Girard also cited several exchanges between Craig and city aldermen.

“We voted not once but twice on whether or not there should be student representatives on the board,” Girard said. “You watched those votes, and what did you do, mayor? You not only supported the effort at the Board of Mayor and Aldermen to put the question on the ballot, you actually fibbed about what the school board did to create student voice. You didn’t tell the truth. This is what I mean by it’s a political operation.”

When asked for comment on Girard’s remarks about her, Craig said she disagreed with his conclusions.

“While I disagree with Committeeman Girard’s recall of events and the conclusions he has drawn, I want to thank him for his years of hard work on the Board of School Committee,” said Craig in a statement. “In the last two years, the Board of School Committee has accomplished many things focused on increasing student achievement. We have brought French classes back to middle school and adopted a new math curriculum. We were awarded the highly competitive $10.5 million GEAR UP Grant, implemented new workforce development programs and reduced elementary class sizes through redistricting. We also expanded the Leader in Me program to every school on the West Side and made one of the largest-ever investments in technology. Strong public schools are key to our city’s success, and I am committed to continuing to work together to help our students succeed.”

Girard said there are items he has spoken out about that are “going in the wrong direction” in the district, things he has opposed, such as iReady math, project-based learning and the Nellie Mae Grant.

“Sometimes I have been the only one to oppose them, and I’m happy to do that because if there isn’t someone willing to raise the question and at least get people to think about what they’re doing before they do it, then I think the old adage that an unstirred pot burns becomes applicable,” said Girard.

As for Girard, when asked if he might run for political office again in the future, he wouldn’t rule it out.

“I’ve never closed any door,” he said. “We’ll see what time and opportunity bring.”

A surprise move

School board Vice Chairman Art Beaudry surprised many last week when, just before entering nonpublic session, he announced he was removing Ward 11’s Katie Desrochers from the district’s negotiations committee and replacing her with Ward 2’s Kathleen Kelley Arnold.

Earlier this month, Desrochers said she agrees with Craig that “fresh ideas” are needed and supported the mayor’s request to hand the reins of the contract talks to Goldhardt.

“In my opinion, we failed to deliver a contract, despite some really hard work from the committee,” said Desrochers. “Teachers and all bargaining units deserve contracts. We need to get some fresh minds in with some fresh ideas to get this done. I think it takes courage to accept when you are unable to get a job done; and I believe we as a negotiations team are unable to get the teachers a contract, so it is time for us to step aside.”

Last week, Beaudry removed her from the negotiations team and replaced her with Arnold, who voted against Craig’s request.

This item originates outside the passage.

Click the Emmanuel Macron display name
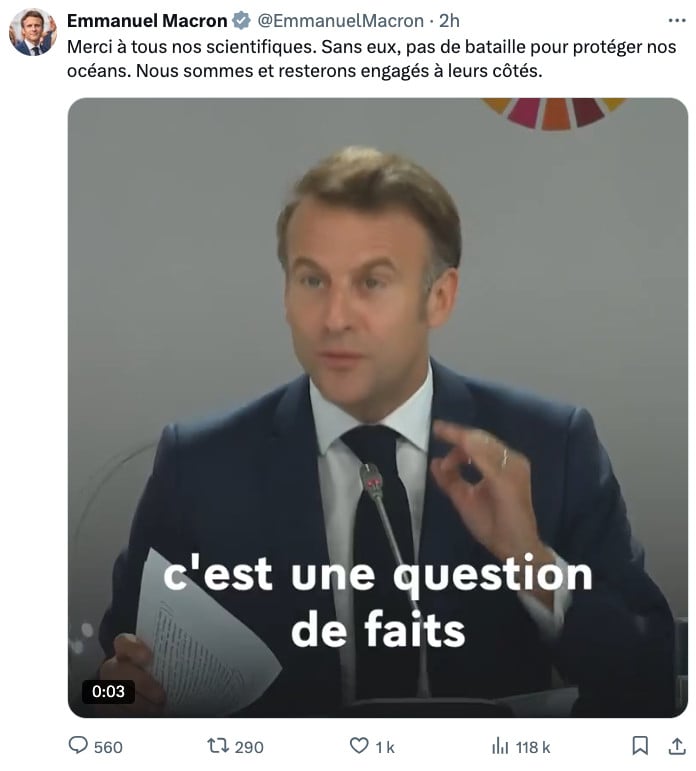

“I’ve been thinking about the comments made by members of the committee for the past two weeks, particularly the comments made by the committeeman from Ward 11,” said Beaudry. “I have the utmost respect for the work the committeeman has put in negotiations, but using her own words, ‘it is time for us to step aside and let somebody else do this,’ I’m compelled to make a change on the committee. Committeeman Kelley Arnold has negotiated successful contracts in the past as a member of this board, and I believe she will be an asset moving forward.”

“I am outraged by what happened (Monday) night,” said Desrochers late last week. “Our teachers have not had a contract for two years, and it is harming this community. It is driving away jobs and families. The majority of members do not take this issue seriously and it is time to stop playing politics with our students.”